If you want to prevent being blocked, you’ll need to follow the laws of emailing:

  • Only contact those who have given you consent to do so. This includes existing patients and anyone who has opted in to receive communications from you. A “contact us” form on your website would be sufficient for this
  • Make sure you give the option to unsubscribe within the email
  • Never buy email addresses – only obtain them legitimately
  • Don’t send too many emails too often
  • Provide value within the emails you are sending

Which leads perfectly into our last rule…


The all-encompassing and immutable law of email marketing: provide value. Really get into the mind of your reader, because what’s interesting to you certainly isn’t interesting to them.

So many emails are about the business or medical side. Check out my product. Look at my services. Look at this award I won.

They don’t care!

Make sure the content of the email is interesting and useful to your reader. Look at how this product can change your life. Why you should be interested in these services. Thank you to patients like you for voting for us to win this award – you mean the world to us.

You can talk about the same topics, but you need to make it about the reader in order to get their buy-in.

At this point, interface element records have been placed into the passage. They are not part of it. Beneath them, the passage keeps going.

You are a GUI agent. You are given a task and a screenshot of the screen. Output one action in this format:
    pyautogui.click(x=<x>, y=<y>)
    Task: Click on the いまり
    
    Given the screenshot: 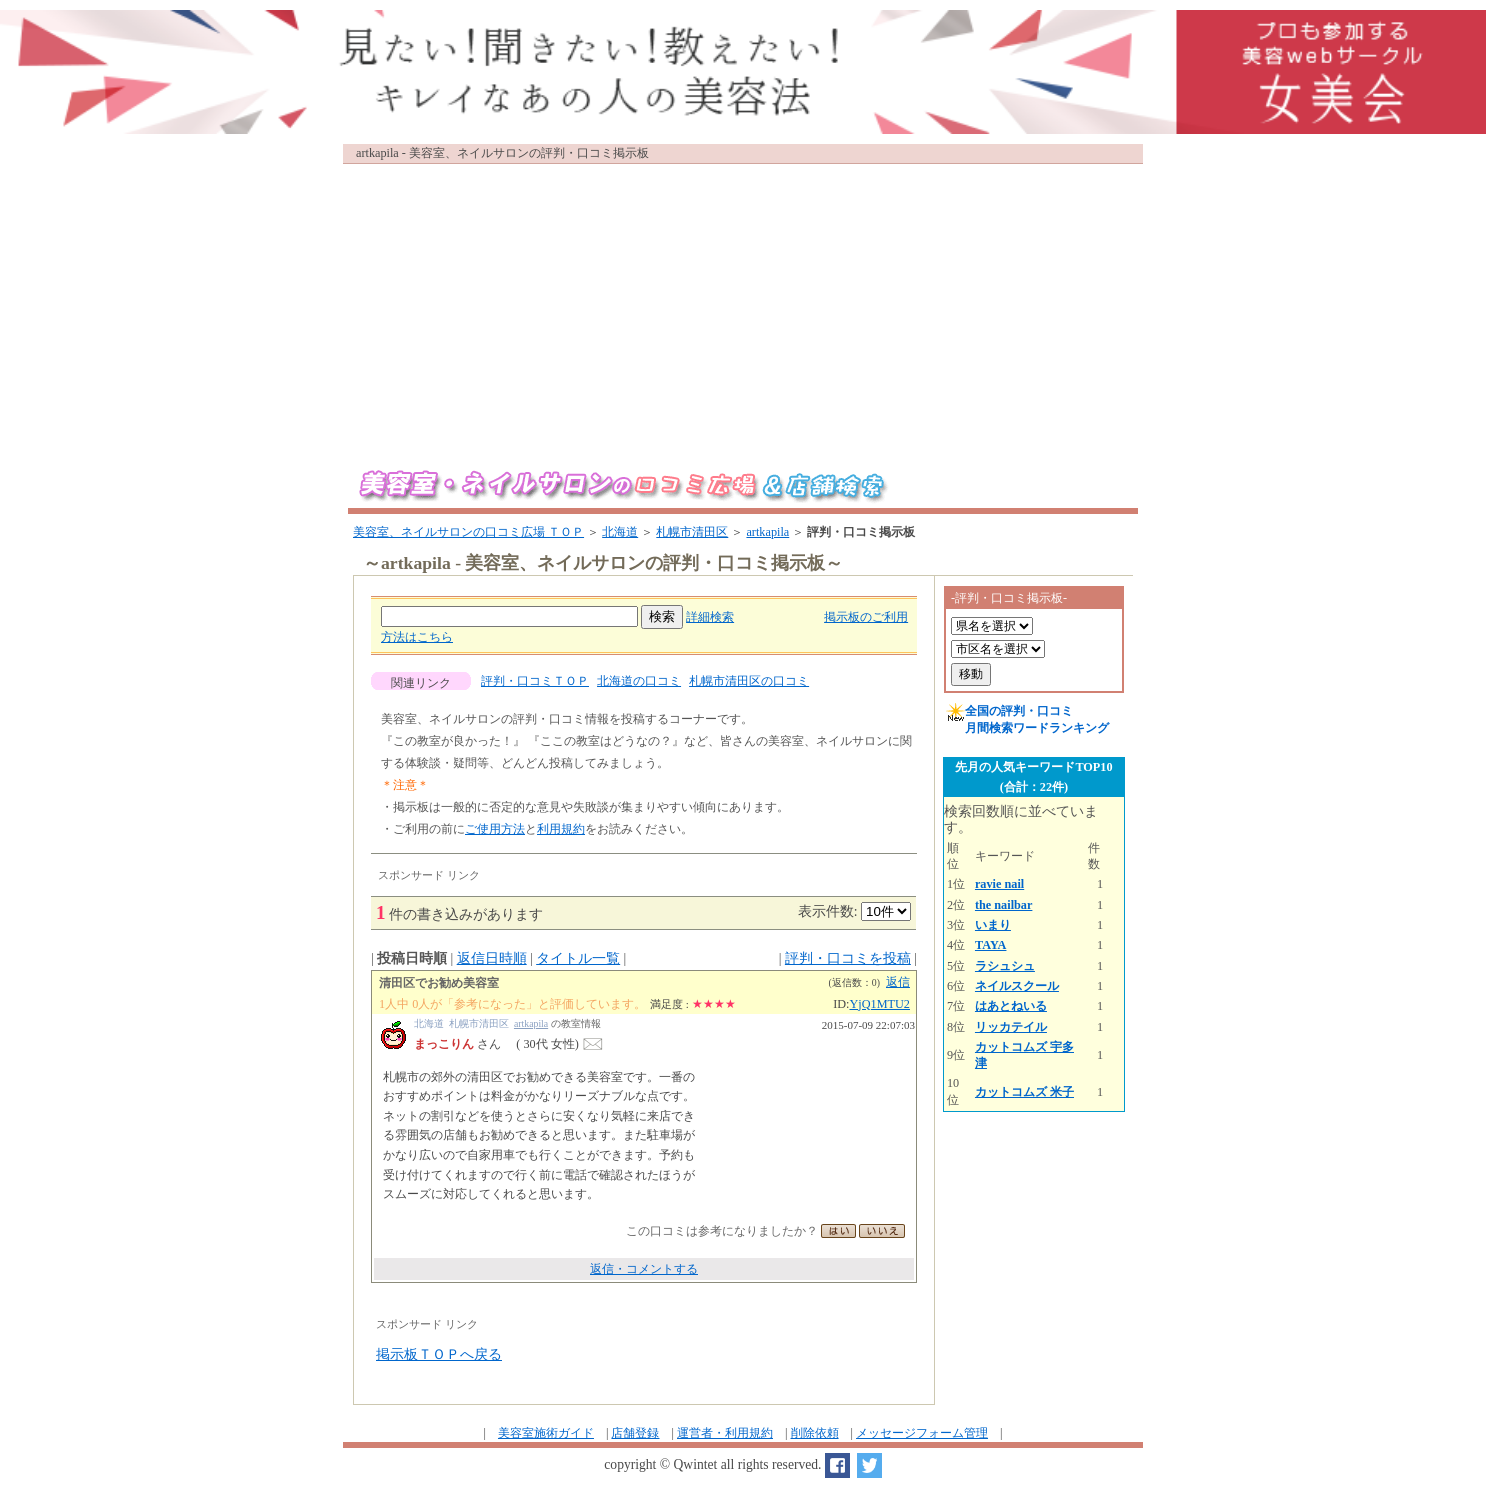 What is the action you would take?
    pyautogui.click(x=993, y=925)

What are some email ideas that would be valuable to your patients? Here a few you can steal:

  • Highlight a community event or cause you are supporting that your patients can relate to
  • Announce any promotions or deals you’re running
  • Showcase an oral transformation (especially if it was a pro bono one)
  • Ask for online reviews but offer an incentive like a chance to win free teeth whitening (note that the regulatory body in your region may not allow this. Double check before choosing this one.)
  • Educational information regarding oral health
  • New improvements to your office, offerings, technology, etc. (Again, some regulatory bodies won’t allow you to talk about the technology you’re using, so be cautious.)
  • Recall reminders (if you aren’t doing this through RecallMax, you’re doing it wrong).

To Sum It All Up

Email has been around forever (by which I mean since 1972), and it’s here to stay. It’s like that ageless uncle that always shows up and you can’t get rid of him, for better or worse.

Hate it or love it, it is undeniably a tool that you should be using in your marketing and recall efforts. Follow the best practices, provide value to your readers, and you’ll generate a steady stream of revenue at virtually no cost.

That’s something worth writing emailing home about.